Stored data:
------------------------------------------------------------

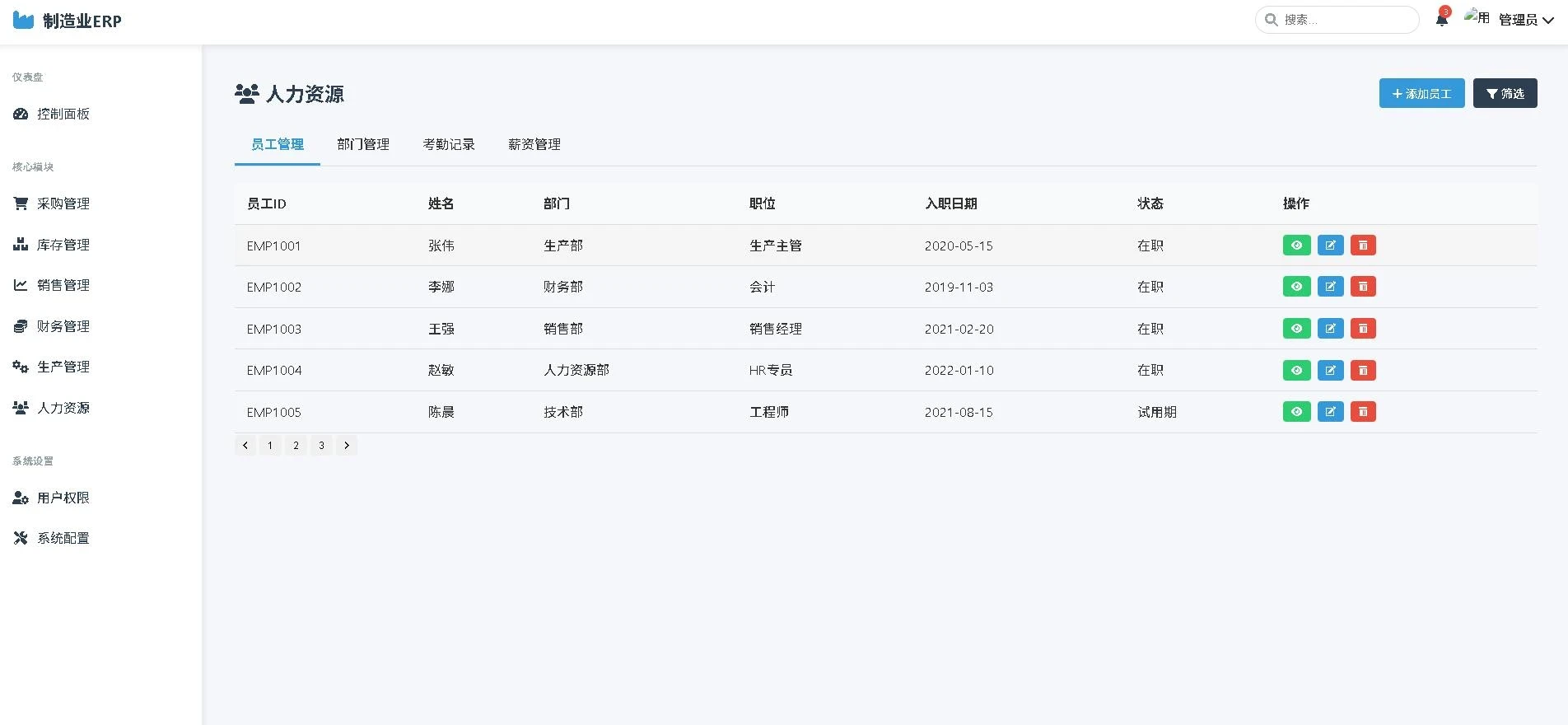Show details for 陈晨 via the eye button
This screenshot has width=1568, height=725.
1296,412
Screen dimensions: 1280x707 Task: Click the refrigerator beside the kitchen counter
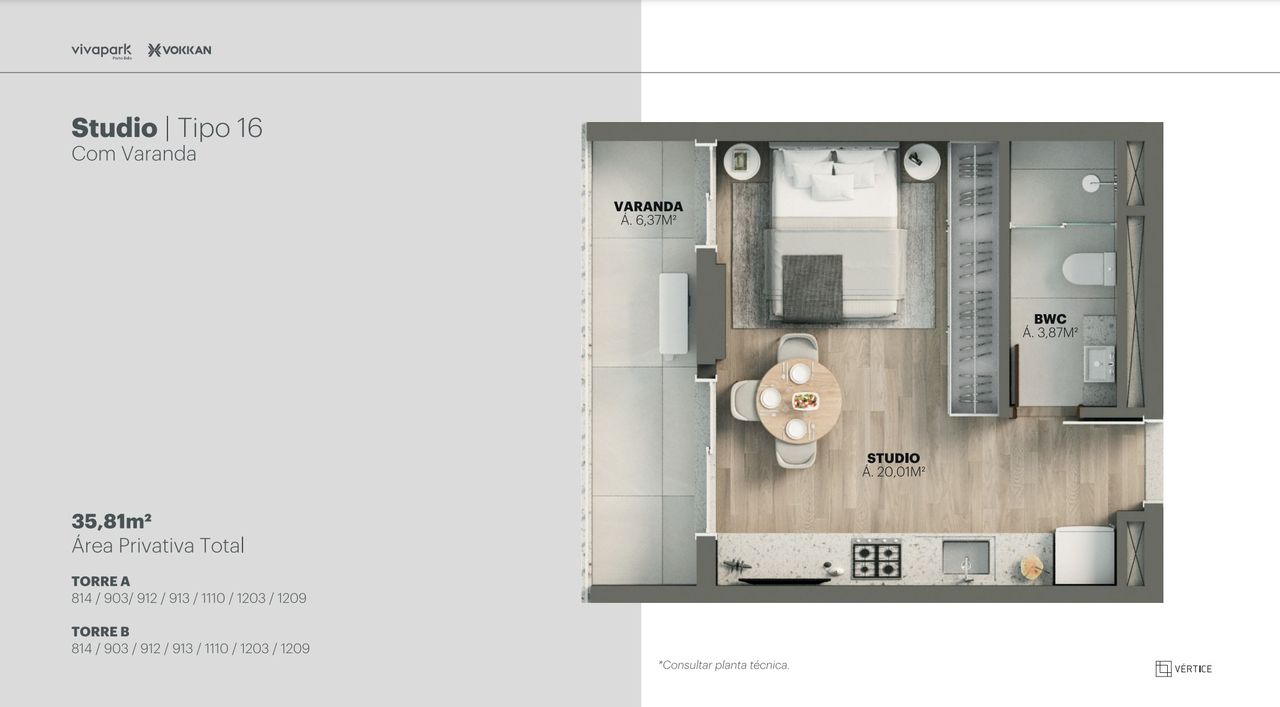[1085, 555]
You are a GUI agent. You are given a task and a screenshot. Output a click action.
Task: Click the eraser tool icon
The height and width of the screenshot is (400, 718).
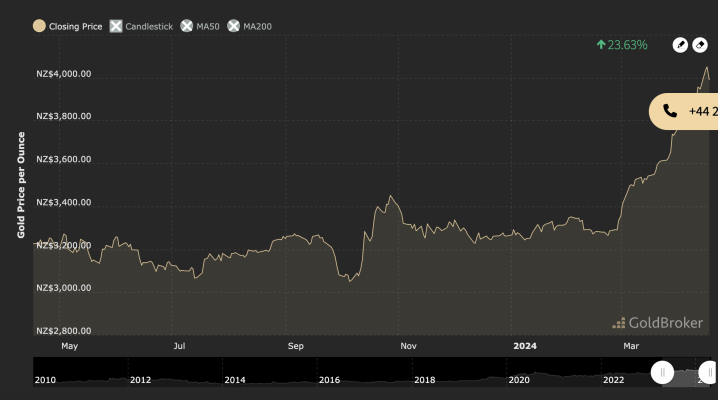click(x=701, y=45)
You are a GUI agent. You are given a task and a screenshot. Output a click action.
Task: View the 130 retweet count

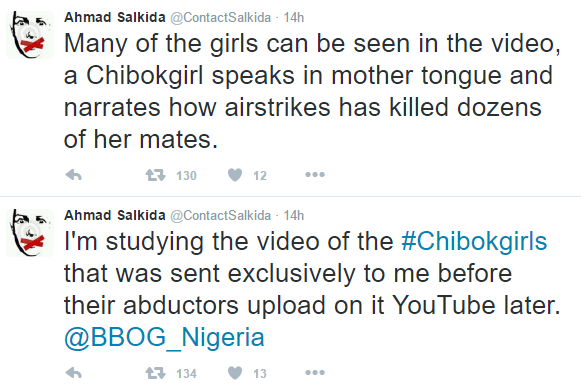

------------------------------------------------------------

Exercise prompt
Restate word for word the lines from the one holding "The height and" down through the last line of the records above, and do not include the pictures.

Response to the exercise
The height and width of the screenshot is (400, 718).
click(x=701, y=45)
You are a GUI agent. You are given a task and a screenshot. Output a click action.
Task: View the 130 retweet count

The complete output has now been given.